In November 2017, Cornell Mosaic co-hosted a night at the Smithsonian’s National Museum of African American History and Culture, and unveiled the Medal of Distinction, which will recognize alumni, faculty and administrators for their commendable impact or leadership in creating opportunities and access for diverse communities within the academy, industry, public service and the professions.
I was proud to present the inaugural Medal of Distinction to Lance Collins, the Joseph Silbert Dean of the College of Engineering, in recognition of his outstanding leadership and commitment to diversity. Under Dean Collins, the college has implemented a wide range of innovative programs and processes that have not only increased diversity at the admissions stage, but also have focused on the retention and success of underrepresented minorities and female students and faculty.

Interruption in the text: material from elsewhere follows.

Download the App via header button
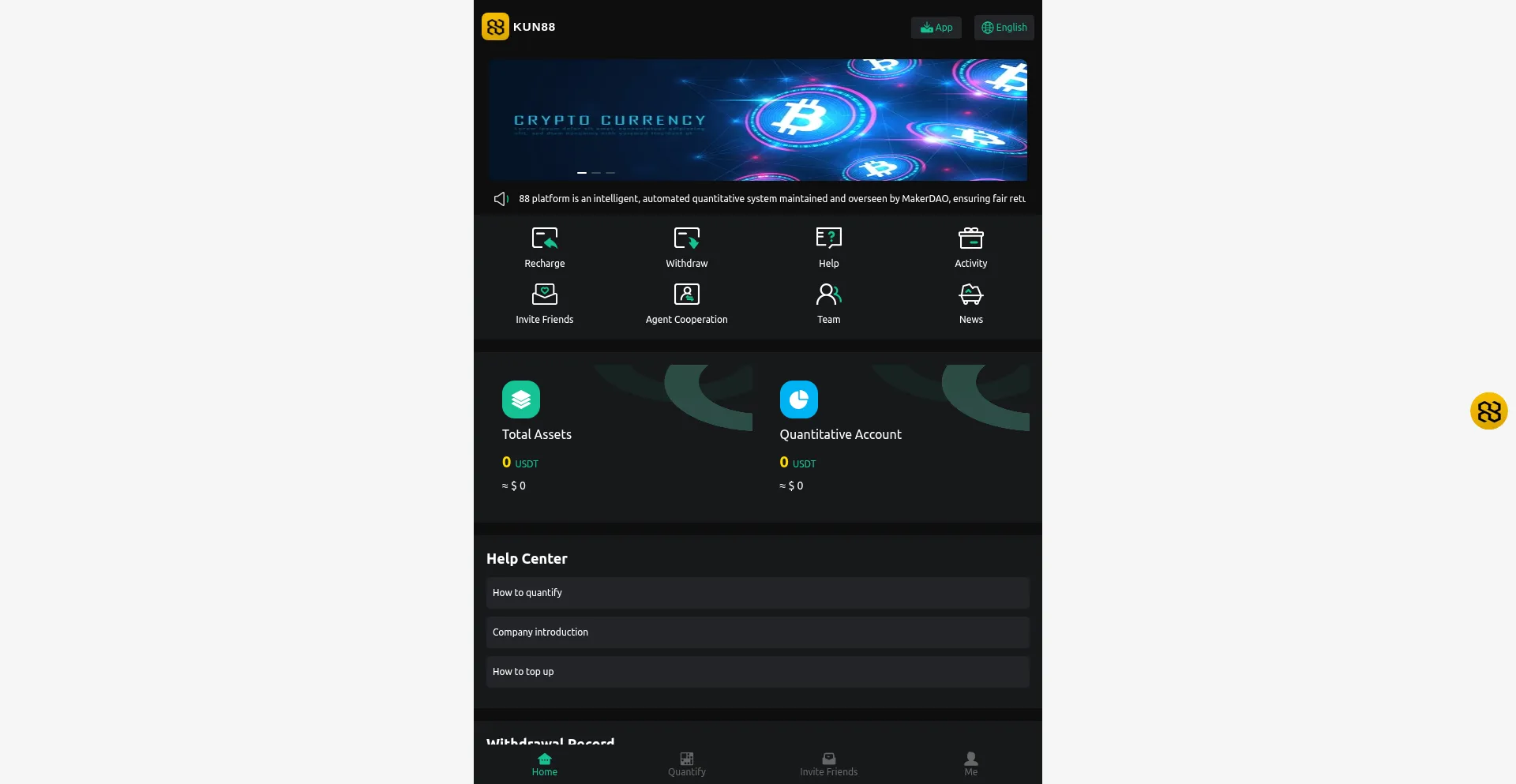The width and height of the screenshot is (1516, 784). pos(936,28)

Under President Martha E. Pollack’s leadership, Cornell Mosaic is embarking on a new formal structure as a council.
The goal of the Cornell Mosaic Council will continue to be ensuring that the needs of diverse students and alumni are an integral part of Cornell’s strategic direction. Mosaic members will provide input on diversity related programs, offer feedback and perspective on university initiatives, and contribute to Cornell as volunteers, donors and ambassadors. Later this year, an inaugural group of outstanding alumni who are leaders in their professions and have an interest in advancing diversity and inclusion will be nominated to serve as at-large members of the Cornell Mosaic Council.
I am proud of Cornell’s founding as a place where any person can pursue any study. And I am pleased to contribute to ensuring that Cornell continues to be a place where all students, faculty, staff and alumni – regardless of their race, ethnicity, religious and spiritual background, abilities, gender identity and sexual orientation – can coexist and thrive in a safe and respectful environment.
Laura Wilkinson, MBA ’85, J.D. ’86, is a Cornell University trustee and chair of Cornell Mosaic.